Taiwan (a.k.a. the Republic of China or Chinese Taipei) has much going for it in the education realm, particularly its sky-high results on international assessments, but it also has plenty of problems in this sphere. Some came as no great surprise when I visited. The country has too many universities, for example, especially as the population shrinks, plus a fixation on everybody attending them even if their life plans don’t require it. That government schools charge tuition, however modest, for compulsory education, strikes an American visitor as peculiar and slightly unfair. I surely don’t love the practice of letting teachers select their schools with the principal having almost no say in the process. Even worse: It’s all but impossible to redeploy, reassign, or dismiss teachers, however inefficient or ineffectual (or just plain unnecessary) their present roles. It also struck me as questionable to lump gifted students into special education—but then give nearly all the dedicated resources to the disabled kids who share that overarching designation. Gifted education ends up getting short shrift.
All worrying, yes, and definitely worth reforming, but not mind-bendingly unexpected. Here’s what was: Besides its influential teacher union, Taiwan has a powerful parent union that now appears to cause at least as much harm as it does good. (In private, the educators I met all agreed with this judgment.)
Walk through the front door of a Taiwanese public school—the door I first walked through belongs to one of the most respected high schools in the land—and one finds on one side the office of the teacher-union representative and on the other side the office of the school-site parent union.
You think parent participation is a good thing, right, and schools should have more of it? Of course you do. Just as you surely want parents to have more choice among schools. You may even favor the parent-trigger mechanism for freeing a school from its district and turning it into a charter. Me, too.
Here’s some of what I’ll bet you don’t want: parental pressure tying school leaders and teachers into knots such that they cannot discipline or punish students, cannot make them stay after school, cannot under any circumstances expel or suspend them, cannot even confiscate their cell phones—and only at their peril can give them low marks or words of criticism.
Yet all of those woes and more now beset Taiwan’s public schools—and it was parents, their union, and its influence with politicians and lawmakers that gave rise to much of this distressing situation. (Teacher unions, of course, gave rise to most of the rest—the handcuffing of school leaders in the human-resources realm.)
I asked a couple of veteran principals why anyone would want their job if they little say over staffing and can’t discipline the kids, all for scant pay (compared to what senior teachers earn.) They said, in effect, “you really have to want to serve children.”
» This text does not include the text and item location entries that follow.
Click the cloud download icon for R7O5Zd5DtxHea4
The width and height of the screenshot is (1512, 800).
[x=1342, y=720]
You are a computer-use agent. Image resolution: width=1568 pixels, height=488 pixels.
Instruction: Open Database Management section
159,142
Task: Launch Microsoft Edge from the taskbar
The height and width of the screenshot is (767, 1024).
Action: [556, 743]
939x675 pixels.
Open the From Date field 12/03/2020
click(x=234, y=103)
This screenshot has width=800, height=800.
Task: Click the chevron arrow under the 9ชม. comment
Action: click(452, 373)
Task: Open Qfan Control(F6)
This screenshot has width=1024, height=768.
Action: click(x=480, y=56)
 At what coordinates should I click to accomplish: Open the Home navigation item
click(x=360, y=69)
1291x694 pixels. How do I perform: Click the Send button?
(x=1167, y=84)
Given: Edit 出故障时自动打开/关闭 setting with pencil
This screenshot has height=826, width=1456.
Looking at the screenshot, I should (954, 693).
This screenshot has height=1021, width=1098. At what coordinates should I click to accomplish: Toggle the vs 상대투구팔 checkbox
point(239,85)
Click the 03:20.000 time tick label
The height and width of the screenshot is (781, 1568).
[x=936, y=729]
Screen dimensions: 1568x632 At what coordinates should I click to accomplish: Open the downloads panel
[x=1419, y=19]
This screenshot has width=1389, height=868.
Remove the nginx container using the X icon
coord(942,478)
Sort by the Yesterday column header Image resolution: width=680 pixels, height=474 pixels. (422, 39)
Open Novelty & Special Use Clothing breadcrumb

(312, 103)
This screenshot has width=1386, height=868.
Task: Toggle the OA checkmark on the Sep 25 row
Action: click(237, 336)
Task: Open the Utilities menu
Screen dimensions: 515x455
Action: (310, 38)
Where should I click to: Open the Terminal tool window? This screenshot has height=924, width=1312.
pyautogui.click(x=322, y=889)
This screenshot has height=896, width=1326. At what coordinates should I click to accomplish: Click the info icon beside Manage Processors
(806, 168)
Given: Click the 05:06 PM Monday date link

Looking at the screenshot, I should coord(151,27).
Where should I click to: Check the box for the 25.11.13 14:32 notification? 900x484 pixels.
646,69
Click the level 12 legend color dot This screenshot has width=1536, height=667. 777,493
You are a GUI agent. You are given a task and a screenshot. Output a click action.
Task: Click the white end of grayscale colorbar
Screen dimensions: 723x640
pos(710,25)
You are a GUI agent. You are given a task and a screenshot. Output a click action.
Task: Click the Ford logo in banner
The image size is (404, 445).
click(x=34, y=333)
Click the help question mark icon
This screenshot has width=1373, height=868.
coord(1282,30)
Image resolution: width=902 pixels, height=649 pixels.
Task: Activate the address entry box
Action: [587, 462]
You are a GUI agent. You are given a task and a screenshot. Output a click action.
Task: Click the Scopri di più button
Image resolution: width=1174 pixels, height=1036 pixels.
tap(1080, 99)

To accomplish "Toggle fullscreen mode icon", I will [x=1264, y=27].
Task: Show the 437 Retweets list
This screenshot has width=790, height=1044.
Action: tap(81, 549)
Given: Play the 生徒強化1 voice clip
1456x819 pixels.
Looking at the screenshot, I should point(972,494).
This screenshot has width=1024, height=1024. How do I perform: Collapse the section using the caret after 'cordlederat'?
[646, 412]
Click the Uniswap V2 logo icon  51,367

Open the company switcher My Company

More surprising still was how this erosion of authority came about. It turns out that this “democratization” of Taiwanese education dates to the late 1990s and is largely the policy handiwork of a chemist, one Yuan T. Lee, who won the Nobel Prize in 1986 for important research done at the University of Chicago and at Berkeley in the esoteric field of chemical kinetics. He also became a U.S. citizen.
After winning the prize, however, he renounced his American citizenship and returned to Taiwan, where he was—and is—lionized. He is the country’s first and, so far, only Nobel laureate, is referred to by a couple of people I met as “a god,” and is taken very seriously in his pronouncements on innumerable topics, many of them a considerable distance from chemistry.
These topics included education policy. Appointed by the prime minister, Dr. Lee headed an education-reform commission whose 1997 report called for universalizing, expanding, and “democratizing” Taiwanese education on multiple fronts. Unlike many commission reports, this one turned out to have considerable sway with influential political leaders and policymakers, and most of its recommendations became law.
There was, of course, good reason for moving in this direction, as Taiwan had only just exited from decades of authoritarian government, including control of its education system at all levels. Liberalizing the system and making it more responsive and accountable to the citizenry made sense. At the time, I have no doubt, it also made sense to give more voice and freedom (and autonomy) to teachers and to empower parents as education partners. But fast forward a decade and a half and invoke the law of unintended consequences and we see that the “democratizing” reforms of the late 1990s have yielded a rigid set of “rights” and “powers” that now go miles too far in the name of combating “authority.” Indeed, they may now be almost as paralyzing to the effective operation of Taiwan schools as were the repressions of yesteryear. But nobody in sight has the gumption to challenge, reverse, or modify them. Those parents and teachers wield much clout at the polls, and the politicians are responsive. (At the moment, they’re also busy bickering about other matter.)
There is much that I don’t understand about how the parent union actually functions. And maybe I’m wrong that the present situation is out of hand—but those in charge of actually leading the country’s schools don’t seem to think so.
Two postscripts must, however, be added:
- Despite all the parent power, there’s not much school choice, at least not until high school. Private schools are few and not great and the government schools expect you to remain within your district of residence unless you’re disabled (or gifted) and opt to move your child.
- Those international test scores remain mighty impressive. Parents do push their kids to learn. Parents really do matter. But, like chemists, perhaps they should stick to what they’re really good at.